Stored data:

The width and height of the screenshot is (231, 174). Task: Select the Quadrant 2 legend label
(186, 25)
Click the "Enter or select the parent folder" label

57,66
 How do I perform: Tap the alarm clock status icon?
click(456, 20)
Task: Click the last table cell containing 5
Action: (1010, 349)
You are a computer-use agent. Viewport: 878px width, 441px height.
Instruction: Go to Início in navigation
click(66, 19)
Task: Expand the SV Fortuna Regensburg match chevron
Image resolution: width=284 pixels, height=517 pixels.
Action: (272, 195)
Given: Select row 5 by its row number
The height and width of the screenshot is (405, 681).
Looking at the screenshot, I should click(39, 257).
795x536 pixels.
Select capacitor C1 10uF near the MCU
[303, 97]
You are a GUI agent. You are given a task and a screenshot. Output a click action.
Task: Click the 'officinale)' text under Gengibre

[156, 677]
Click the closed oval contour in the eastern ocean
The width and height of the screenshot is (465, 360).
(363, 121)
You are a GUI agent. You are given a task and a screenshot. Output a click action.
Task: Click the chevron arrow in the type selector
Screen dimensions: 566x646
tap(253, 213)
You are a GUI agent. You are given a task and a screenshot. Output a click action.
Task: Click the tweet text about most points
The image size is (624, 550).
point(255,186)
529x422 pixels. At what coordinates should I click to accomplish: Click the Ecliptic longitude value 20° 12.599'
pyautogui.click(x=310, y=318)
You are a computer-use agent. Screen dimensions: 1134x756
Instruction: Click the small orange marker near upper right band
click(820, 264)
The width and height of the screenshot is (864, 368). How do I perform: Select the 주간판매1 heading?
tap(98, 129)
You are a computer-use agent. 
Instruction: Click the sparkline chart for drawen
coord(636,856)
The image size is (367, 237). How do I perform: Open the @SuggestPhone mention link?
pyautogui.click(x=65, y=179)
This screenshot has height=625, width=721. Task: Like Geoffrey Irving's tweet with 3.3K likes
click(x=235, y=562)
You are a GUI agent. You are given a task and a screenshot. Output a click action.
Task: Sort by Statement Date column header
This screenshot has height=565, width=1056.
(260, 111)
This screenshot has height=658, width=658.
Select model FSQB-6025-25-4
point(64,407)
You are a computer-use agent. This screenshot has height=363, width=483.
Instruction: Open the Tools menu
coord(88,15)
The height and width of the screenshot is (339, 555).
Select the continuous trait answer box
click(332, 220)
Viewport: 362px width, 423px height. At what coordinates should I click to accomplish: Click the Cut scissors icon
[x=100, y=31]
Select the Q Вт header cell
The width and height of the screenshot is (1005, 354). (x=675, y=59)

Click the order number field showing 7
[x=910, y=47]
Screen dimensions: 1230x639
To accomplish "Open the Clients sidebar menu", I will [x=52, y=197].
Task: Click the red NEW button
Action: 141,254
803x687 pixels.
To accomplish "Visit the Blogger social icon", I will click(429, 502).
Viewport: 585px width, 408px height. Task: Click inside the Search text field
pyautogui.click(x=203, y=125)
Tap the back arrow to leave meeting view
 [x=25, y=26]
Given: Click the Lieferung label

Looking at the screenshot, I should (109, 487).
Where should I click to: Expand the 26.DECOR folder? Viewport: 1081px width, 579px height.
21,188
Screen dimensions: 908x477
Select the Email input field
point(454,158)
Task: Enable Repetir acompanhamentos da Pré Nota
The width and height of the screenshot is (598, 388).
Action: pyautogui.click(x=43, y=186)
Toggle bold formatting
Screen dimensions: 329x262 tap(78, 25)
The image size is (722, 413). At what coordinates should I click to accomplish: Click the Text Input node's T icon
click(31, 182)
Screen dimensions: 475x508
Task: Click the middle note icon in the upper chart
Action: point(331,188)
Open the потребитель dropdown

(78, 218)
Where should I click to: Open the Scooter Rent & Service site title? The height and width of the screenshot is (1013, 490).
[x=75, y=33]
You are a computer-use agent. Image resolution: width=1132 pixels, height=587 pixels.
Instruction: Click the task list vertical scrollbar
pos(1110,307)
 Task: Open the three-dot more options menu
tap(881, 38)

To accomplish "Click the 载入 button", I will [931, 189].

▸ What needs to be done: Every line that contains "computer" should be copied out of the data.

▸ Answer section:
You are a computer-use agent. Viewport: 878px width, 441px height.
You are a computer-use agent. Screen dimensions: 1134x756
You are a computer-use agent. 
You are a computer-use agent. This screenshot has height=363, width=483.
You are a computer-use agent. Image resolution: width=1132 pixels, height=587 pixels.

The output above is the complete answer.